Abi bakes challah for the havurah’s potluck kiddush lunch that follows each service.

Len says that when he comes to services, he gets a feeling of community that’s very strong.

“And I feel really good about that. That’s my concept of God. I feel fulfilled.”

Larry adds that he generally feels more peaceful during and after a service, so he tends to go to services often, both with the havurah and at Temple Sholom in Springfield.

“The havurah tends to have, like any other organization in Yellow Springs, an orientation toward social justice and an interest in politics,” Larry says, “but having that from a Jewish perspective, connecting it to the Torah readings, the readings that are in the Siddur.”

“After the 2016 election,” Abi says, “it felt really imperative to do things that were community building and that’s how our connection to the 365 Project got started.”

The 365 Project encourages Yellow Springs citizens to engage in conversations that promote diversity, culture, and educational equity.

Abi and new havurah member Rabbi Joshua Krulwich-Klatt — a chaplain with Ohio’s Hospice of Dayton — led an end of life talk for 365 with a focus on Jewish themes and perspectives, sponsored by the Yellow Springs Senior Center.

“Lots of people have asked us to do more, to continue the conversation,” Abi says.

### DATASET EXTRACT

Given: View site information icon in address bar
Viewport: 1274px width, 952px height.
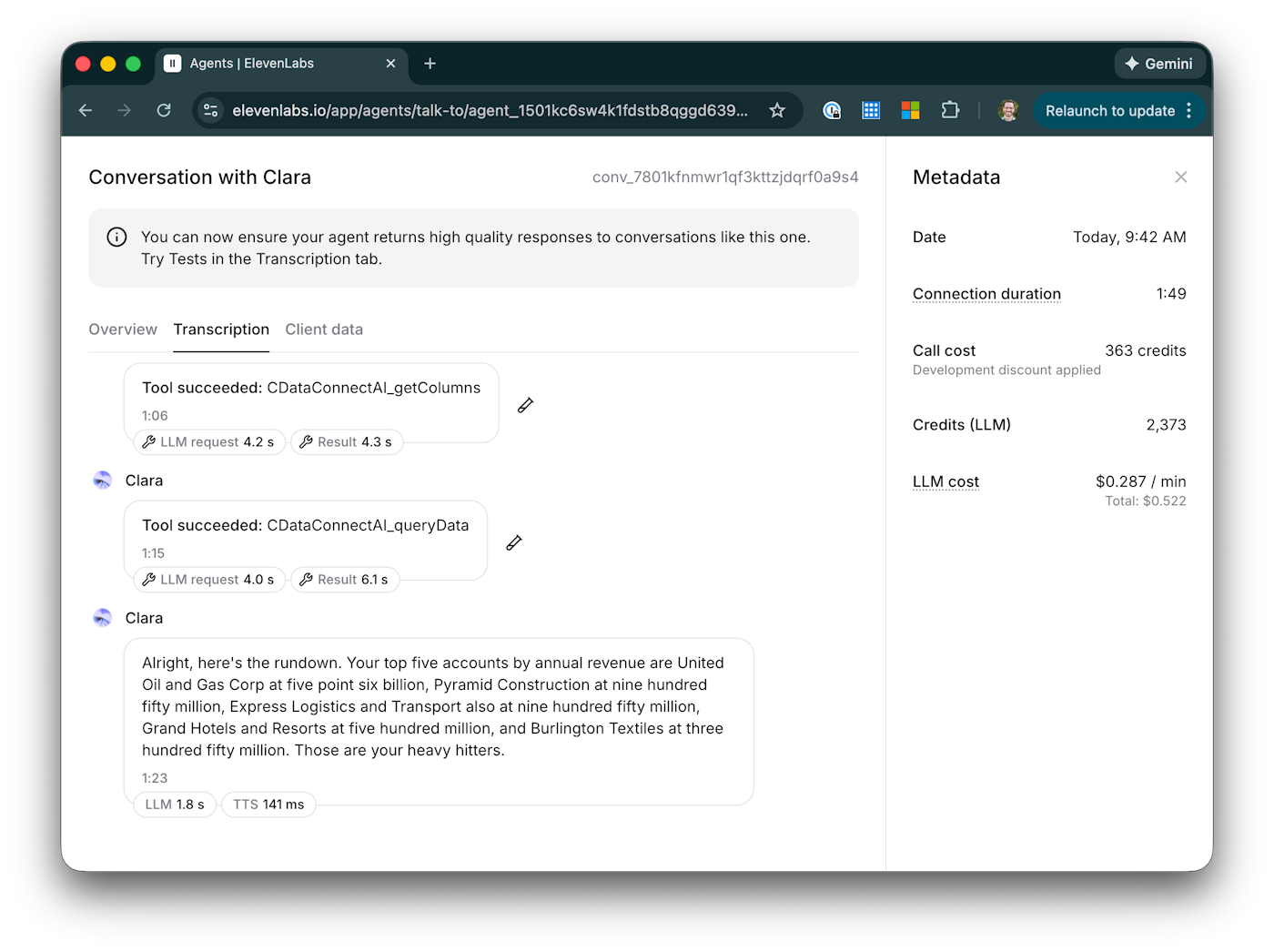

### GIVEN REQUEST A
In the havurah passage, where does Larry attend services besides the havurah?
### GIVEN REQUEST B
Duplicate the havurah passage word for word, starting at "The 365 Project encourages" and ending at "Springs Senior Center.".

### CORRECT RESPONSE A
At Temple Sholom in Springfield.

### CORRECT RESPONSE B
The 365 Project encourages Yellow Springs citizens to engage in conversations that promote diversity, culture, and educational equity.

Abi and new havurah member Rabbi Joshua Krulwich-Klatt — a chaplain with Ohio’s Hospice of Dayton — led an end of life talk for 365 with a focus on Jewish themes and perspectives, sponsored by the Yellow Springs Senior Center.